With the Sweet Sixteen set, we are beginning to get a feel for the accuracy of seedings, the power of conferences and each team’s chance of going to the Final Four and perhaps beyond.

The first, and most obvious, observation from the first two rounds is that the ACC was this year’s basketball version of Big Ten football. All throughout the year, all I heard was how good the ACC was. When the brackets came out, all I heard was how epic Duke and UNC playing for the National Championship would be. The sad part is, I bought into it. For a conference to send nine teams to the tournament and only have one representative in the Sweet 16 is nothing short of pathetic. It’s about the equivalent of going 3-7 in bowl games and the overall performance of teams like Virginia and Miami is about equal to being shut out in the College Football Playoff.

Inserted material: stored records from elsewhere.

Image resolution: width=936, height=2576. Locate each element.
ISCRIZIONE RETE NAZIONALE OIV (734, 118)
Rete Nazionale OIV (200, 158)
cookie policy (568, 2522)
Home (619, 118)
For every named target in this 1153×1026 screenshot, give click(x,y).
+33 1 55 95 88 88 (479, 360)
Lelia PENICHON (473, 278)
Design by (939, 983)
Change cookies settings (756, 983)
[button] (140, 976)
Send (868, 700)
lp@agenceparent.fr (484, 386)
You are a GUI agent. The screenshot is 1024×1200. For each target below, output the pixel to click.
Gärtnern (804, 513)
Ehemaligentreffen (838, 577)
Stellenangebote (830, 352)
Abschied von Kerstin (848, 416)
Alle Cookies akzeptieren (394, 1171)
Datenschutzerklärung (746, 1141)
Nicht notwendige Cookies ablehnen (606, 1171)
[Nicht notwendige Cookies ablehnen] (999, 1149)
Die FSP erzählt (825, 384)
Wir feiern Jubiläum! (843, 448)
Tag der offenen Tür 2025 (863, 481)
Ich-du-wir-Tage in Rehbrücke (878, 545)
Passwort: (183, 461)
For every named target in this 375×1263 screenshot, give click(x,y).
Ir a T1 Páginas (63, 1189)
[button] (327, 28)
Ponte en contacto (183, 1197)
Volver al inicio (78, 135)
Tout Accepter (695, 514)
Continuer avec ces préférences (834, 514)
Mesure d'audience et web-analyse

I’ll spare the rant about how well the Big Ten has performed, but Michigan derailed a big bad ACC team, Wisconsin knocked out the overall No. 1 seed and Purdue out-dueled a team that had just won the Big 12 Tournament. If a correct goaltending call is made and Chris Collins is not T’d up, Northwestern would currently be the story of the tournament. All three Big Ten survivors will likely be underdogs in their next matchups, but that seems to be how they like to play. Wisconsin in particular relishes the role; they are the only team to play in the last four Sweet 16s, and formerly dethroned the unbeaten Kentucky Wildcats.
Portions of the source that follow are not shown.